LIAM MACKEY: Following trail of the Hunter

“Well, yes, and here we go again...”

That was how American writer Hunter S. Thompson introduced his brilliant 1976 collection ‘The Great Shark Hunt’, the one and only Dr Gonzo stepping into the arena once again. A good many of us who grew up on what Tom Wolfe dubbed ‘The New Journalism’ flirted awkwardly at some point with the Gonzo approach before, sooner or later, learning the sobering lesson that absolutely nobody could imitate Thompson.

In fact, not even Thompson could imitate Thompson, which was one of the reasons why, when he finally found himself running on empty, spiritually and physically, he imposed his own last deadline by putting a gun to his head and pulling the trigger.

Which is a grim thing to be thinking about as high summer comes rolling in and the national sap rises in anticipation of a great sporting adventure in the east. It was Eamon Dunphy who put Thompson back in my mind this week, mentioning him approvingly in the course of a conversation we had, prompting me to recall the wonderful shock and awe I felt at reading Thompson for the first time.

There’s something incomparably thrilling about Thompson’s prose, an electrifying quality it shares with the best rock ‘n’ roll, a pure adrenaline jolt which can inspire the most jaded soul. Towards the bitter end, he’d lost track of the essence but, from time to time, he was still able to knock out a superior sports column for the ESPN website, even if it was no patch on his golden era and, really, only the very least we could have expected from a ridiculously gifted writer and sports nut who was obsessive about American football and only marginally less devoted to the fights.

An interview he did with Muhammad Ali still stand stands as one of the funniest, most soulful and most revealing pieces ever written about the man.
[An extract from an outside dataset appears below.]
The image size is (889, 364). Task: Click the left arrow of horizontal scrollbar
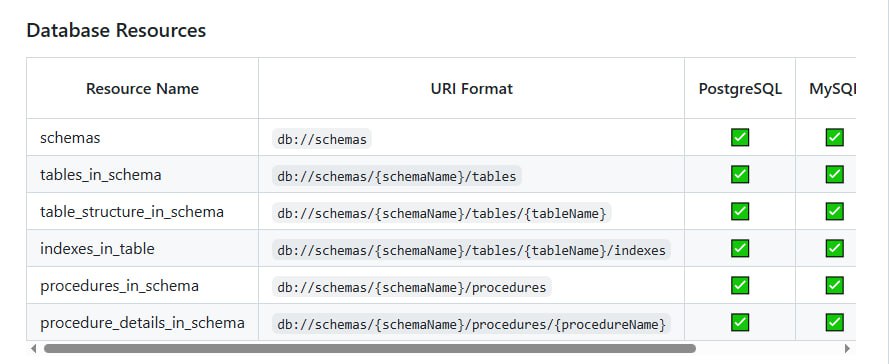[33, 348]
It also functioned as some form of belated consolation for the fact that, when Rolling Stone magazine sent Thompson out to Zaire to cover ‘The Rumble In The Jungle’ in 1974, the fully accredited, no-expenses-spared, access-all-areas star writer only managed to miss the whole damn thing, spending what turned out to be the greatest hour of Ali’s career floating on his back under the African night sky in his hotel swimming pool, smoking the local weed.

Fortunately for the rest of us, a couple of other not bad scribes by the names of Mailer and Plimpton were on hand to pick up the slack.

That’s the thing I mean, about it not being very wise to try to do a Thompson. Tomorrow, the Irish squad finally hit the Euros road, flying out of Dublin to their training camp in Tuscany. We, in the hack pack won’t be too far behind and, having travelled this road a few times by now, I think I have a fair idea of what the Commander-in-Chief will require by way of publishable words from the front over the next few weeks.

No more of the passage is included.